発売したいジェネリック医薬品の詳細説明や試験結果を厚生労働省に提出し、許可をもらわないと発売はできないのです、
ここから考えると、先発品とジェネリックはおおよそ同じような作用を持つと考えられます。明らかに効果に差があれば、厚生労働省が許可を出すはずがないからです。
しかし先発品とジェネリックは多少の違いもあります。ジェネリックを販売する製薬会社は、先発品にはないメリットを付加して患者さんに自分の会社の薬を選んでもらえるように工夫をしています。例えば飲み心地を工夫して添加物を先発品と変えることもあります。
これによって患者さんによっては多少の効果の違いを感じてしまうことはあります。
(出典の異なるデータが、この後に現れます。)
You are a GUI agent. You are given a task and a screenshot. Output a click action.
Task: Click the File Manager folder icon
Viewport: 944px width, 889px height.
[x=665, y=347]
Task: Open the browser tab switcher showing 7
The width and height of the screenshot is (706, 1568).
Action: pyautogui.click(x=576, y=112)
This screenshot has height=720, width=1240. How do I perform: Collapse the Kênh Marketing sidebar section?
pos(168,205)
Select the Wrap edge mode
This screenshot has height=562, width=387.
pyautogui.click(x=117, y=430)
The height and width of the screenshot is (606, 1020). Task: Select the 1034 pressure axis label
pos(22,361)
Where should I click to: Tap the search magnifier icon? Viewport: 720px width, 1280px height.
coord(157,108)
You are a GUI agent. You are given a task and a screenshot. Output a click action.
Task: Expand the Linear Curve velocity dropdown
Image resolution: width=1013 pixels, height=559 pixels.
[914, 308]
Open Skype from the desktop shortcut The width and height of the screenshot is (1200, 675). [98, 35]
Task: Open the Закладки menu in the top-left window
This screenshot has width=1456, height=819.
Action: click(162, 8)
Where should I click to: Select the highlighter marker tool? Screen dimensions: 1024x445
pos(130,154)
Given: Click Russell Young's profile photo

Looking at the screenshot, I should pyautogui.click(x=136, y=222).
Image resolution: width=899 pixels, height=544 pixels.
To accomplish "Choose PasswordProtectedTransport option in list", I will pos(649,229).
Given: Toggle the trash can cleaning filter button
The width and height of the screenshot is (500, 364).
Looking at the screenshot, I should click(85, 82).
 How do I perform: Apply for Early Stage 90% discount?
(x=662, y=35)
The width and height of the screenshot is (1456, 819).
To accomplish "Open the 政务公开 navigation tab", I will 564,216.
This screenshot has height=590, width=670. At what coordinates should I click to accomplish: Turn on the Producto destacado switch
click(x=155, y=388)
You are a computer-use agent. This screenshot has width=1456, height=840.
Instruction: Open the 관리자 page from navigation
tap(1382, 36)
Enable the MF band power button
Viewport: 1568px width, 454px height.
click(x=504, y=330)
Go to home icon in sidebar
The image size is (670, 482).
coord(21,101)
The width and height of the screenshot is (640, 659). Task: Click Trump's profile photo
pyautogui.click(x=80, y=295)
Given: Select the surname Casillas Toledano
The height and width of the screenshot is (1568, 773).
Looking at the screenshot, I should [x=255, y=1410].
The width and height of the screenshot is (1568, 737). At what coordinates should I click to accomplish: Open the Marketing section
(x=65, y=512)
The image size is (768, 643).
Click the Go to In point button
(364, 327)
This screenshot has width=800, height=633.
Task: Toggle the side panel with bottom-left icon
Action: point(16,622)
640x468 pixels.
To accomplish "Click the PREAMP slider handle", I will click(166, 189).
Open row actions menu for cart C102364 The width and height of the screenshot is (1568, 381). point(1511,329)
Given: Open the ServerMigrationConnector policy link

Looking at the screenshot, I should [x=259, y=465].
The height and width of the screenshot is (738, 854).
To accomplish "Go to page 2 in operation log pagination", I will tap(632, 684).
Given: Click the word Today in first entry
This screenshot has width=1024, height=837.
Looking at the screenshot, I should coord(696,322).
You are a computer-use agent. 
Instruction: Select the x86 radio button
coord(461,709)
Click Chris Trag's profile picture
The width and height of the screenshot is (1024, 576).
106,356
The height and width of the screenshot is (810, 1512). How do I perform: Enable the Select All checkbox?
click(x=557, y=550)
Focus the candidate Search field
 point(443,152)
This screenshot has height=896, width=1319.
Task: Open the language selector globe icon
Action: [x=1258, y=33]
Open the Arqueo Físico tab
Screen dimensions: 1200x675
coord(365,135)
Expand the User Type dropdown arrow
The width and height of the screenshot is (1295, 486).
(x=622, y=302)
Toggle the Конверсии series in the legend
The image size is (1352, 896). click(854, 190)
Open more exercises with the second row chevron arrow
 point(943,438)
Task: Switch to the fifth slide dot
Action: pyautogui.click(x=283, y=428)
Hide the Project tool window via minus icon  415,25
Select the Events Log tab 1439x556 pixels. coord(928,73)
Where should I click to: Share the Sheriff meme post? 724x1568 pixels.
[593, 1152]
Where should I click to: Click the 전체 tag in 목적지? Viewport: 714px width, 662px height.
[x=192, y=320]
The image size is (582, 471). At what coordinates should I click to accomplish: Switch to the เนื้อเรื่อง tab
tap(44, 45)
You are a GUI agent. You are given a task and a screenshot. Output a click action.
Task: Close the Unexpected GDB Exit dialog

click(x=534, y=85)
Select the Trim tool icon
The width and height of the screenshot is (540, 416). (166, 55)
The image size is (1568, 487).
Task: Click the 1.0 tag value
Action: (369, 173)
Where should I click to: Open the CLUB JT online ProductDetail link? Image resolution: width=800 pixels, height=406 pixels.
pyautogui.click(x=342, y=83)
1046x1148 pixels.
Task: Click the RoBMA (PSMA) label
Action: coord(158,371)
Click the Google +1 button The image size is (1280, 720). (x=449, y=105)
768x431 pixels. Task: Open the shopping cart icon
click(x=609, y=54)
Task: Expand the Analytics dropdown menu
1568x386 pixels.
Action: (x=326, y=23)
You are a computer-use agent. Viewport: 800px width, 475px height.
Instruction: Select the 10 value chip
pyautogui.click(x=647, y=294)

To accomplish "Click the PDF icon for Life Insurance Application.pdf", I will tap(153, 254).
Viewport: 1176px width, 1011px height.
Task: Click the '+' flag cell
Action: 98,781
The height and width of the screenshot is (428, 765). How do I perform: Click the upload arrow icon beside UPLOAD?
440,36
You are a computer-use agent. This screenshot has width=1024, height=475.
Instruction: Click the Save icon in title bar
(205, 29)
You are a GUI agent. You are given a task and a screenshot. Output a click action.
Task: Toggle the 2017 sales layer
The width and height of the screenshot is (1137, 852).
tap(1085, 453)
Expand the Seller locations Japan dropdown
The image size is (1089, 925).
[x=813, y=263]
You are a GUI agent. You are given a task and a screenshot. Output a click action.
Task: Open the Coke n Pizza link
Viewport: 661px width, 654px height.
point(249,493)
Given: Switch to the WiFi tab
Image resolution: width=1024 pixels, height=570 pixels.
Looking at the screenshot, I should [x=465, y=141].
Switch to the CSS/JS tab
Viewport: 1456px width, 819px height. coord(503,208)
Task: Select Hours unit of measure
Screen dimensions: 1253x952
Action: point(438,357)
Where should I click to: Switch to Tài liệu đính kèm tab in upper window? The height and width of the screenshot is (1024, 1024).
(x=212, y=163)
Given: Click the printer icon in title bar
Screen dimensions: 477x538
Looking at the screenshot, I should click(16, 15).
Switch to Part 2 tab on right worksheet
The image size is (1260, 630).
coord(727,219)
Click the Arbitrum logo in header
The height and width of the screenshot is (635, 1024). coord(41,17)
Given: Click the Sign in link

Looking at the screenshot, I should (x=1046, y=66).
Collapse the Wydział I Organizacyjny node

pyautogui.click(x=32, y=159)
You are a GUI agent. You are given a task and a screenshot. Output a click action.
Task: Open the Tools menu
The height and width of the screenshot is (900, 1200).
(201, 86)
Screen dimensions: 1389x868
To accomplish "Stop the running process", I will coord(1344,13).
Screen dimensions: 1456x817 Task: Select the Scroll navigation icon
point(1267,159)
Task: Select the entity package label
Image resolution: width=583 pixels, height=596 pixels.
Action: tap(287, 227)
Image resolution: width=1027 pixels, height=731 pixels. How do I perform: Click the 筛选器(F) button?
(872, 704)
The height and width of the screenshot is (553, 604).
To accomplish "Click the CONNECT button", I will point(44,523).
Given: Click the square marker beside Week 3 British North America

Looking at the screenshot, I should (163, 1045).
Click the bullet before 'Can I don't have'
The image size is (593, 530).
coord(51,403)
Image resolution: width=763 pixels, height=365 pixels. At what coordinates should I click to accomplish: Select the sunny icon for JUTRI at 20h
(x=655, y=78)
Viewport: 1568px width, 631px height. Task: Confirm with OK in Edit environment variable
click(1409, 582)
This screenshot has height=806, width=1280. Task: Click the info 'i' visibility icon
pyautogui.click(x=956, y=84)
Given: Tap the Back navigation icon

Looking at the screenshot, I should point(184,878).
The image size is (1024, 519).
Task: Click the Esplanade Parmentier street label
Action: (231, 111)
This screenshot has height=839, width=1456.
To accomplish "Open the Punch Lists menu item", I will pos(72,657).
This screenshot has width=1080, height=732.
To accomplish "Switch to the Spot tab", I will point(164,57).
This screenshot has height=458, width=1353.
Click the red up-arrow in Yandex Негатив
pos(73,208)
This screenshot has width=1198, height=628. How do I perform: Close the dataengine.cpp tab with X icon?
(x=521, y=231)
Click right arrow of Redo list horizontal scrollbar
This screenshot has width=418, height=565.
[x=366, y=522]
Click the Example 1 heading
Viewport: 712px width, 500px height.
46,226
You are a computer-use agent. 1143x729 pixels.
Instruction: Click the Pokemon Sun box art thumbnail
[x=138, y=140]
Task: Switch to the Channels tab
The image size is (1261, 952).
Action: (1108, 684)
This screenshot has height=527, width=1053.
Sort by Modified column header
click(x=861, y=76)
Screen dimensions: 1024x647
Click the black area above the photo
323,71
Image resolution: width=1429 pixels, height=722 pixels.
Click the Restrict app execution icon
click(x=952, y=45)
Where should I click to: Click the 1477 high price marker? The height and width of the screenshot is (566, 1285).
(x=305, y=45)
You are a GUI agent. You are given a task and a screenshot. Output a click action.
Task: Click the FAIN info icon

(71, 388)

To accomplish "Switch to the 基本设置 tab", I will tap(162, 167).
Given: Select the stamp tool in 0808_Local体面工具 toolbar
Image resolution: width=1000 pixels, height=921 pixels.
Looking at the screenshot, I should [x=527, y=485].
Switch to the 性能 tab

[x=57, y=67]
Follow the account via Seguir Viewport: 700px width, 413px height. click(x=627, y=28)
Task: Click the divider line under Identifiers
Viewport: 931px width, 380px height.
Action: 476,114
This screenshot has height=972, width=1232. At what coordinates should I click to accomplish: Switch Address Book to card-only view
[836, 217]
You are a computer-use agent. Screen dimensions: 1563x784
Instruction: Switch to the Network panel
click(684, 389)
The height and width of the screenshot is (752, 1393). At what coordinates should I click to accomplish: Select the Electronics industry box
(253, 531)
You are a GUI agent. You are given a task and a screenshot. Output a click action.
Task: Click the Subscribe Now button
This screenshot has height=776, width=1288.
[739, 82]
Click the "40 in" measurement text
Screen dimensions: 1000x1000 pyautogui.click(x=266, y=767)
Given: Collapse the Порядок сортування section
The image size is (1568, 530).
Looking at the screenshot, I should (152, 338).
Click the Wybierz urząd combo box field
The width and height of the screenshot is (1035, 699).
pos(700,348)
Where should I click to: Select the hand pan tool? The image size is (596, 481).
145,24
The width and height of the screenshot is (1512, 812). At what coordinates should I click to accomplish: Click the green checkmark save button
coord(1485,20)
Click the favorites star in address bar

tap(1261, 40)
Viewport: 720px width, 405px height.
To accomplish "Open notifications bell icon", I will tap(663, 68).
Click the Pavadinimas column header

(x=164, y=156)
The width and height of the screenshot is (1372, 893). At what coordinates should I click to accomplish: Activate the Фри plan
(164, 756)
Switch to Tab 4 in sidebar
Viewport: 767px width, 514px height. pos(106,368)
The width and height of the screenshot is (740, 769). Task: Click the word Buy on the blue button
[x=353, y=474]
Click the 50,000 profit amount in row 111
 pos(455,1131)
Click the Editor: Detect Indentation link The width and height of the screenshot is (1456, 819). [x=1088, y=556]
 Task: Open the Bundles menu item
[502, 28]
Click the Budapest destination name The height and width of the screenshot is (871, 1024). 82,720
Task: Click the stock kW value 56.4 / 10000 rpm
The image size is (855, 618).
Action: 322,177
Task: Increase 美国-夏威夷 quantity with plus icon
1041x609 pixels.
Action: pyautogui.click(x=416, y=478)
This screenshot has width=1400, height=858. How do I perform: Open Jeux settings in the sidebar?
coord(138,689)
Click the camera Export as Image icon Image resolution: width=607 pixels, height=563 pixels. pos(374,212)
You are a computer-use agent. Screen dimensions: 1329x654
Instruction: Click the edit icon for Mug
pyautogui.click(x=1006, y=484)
この多少の違いが人によっては大きく感じられることもあるため、ジェネリックに変えてから調子が悪いという方は先発品に戻すのも1つの方法になります。
では先発品とジェネリックは同じ効果・効能なのに、なぜジェネリックの方が安くなるのでしょうか。これを「先発品より品質が悪いから」と誤解している方がいますが、これは誤りです。
先発品は、そのお薬を始めて発売するわけですから実は発売までに莫大な費用が掛かっています。有効成分を探す開発費用、そしてそこから動物実験やヒトにおける臨床試験などで効果を確認するための研究費用など、お薬を1つ作るのには実は莫大な費用がかかるのです(製薬会社さんに聞いたところ、数百億という規模のお金がかかるそうです)。
しかしジェネリックは、発売に当たって先ほども説明した「生物学的同等性試験」はしますが、有効成分を改めて探す必要もありませんし、先発品がすでにしている研究においては重複して何度も同じ試験をやる必要はありません。
先発品と後発品は研究・開発費に雲泥の差があるのです。そしてそれが薬価の差になっているのです。
つまりジェネリック医薬品の薬価は莫大な研究開発費がかかっていない分が差し引かれており先発品よりも安くなっているということで、決して品質の差が薬価の差になっているわけではありません。